SUPPLIED DATA below:

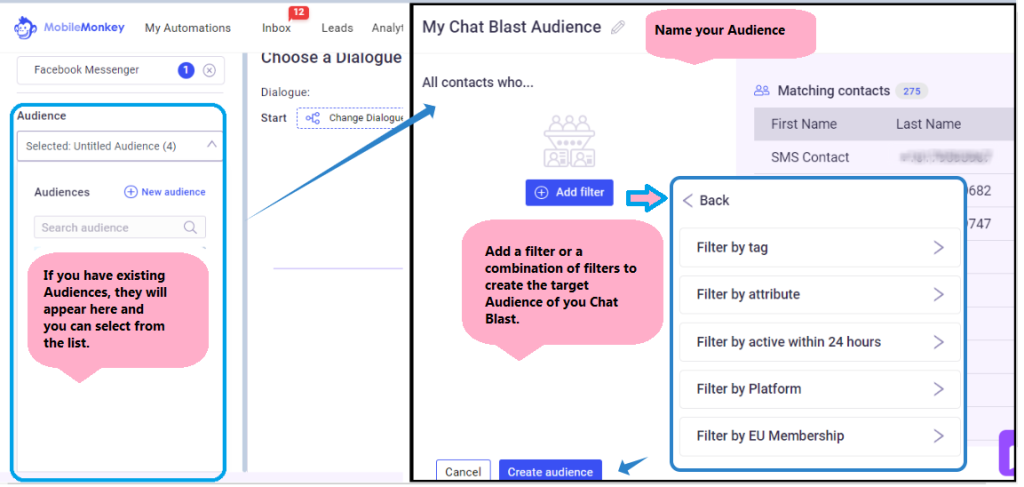Click the red Inbox notification badge

click(299, 12)
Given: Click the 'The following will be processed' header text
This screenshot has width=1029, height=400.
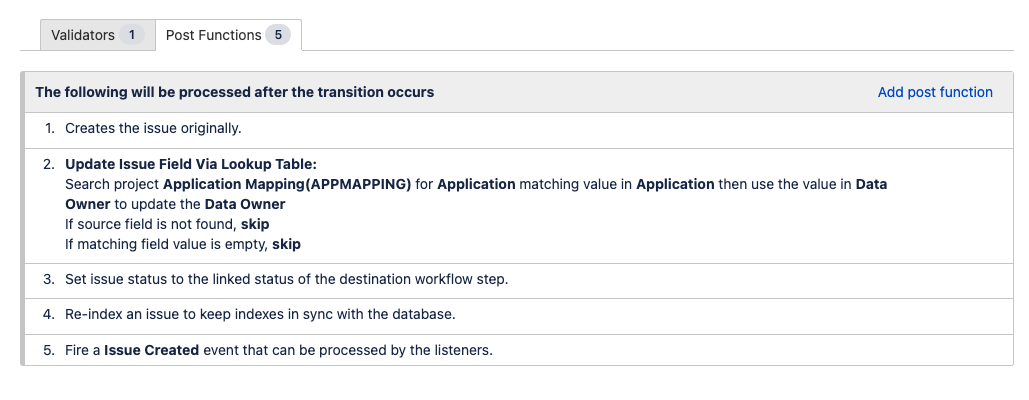Looking at the screenshot, I should (x=234, y=92).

End of SUPPLIED DATA.

* _PROBLEM DESCRIPTION_: Only the lines from the one with "Given: Click the" through the last line of the records above are wanted, copied exactly and with pictures omitted.

* _EXPECTED ANSWER_:
Given: Click the 'The following will be processed' header text
This screenshot has width=1029, height=400.
Looking at the screenshot, I should (x=234, y=92).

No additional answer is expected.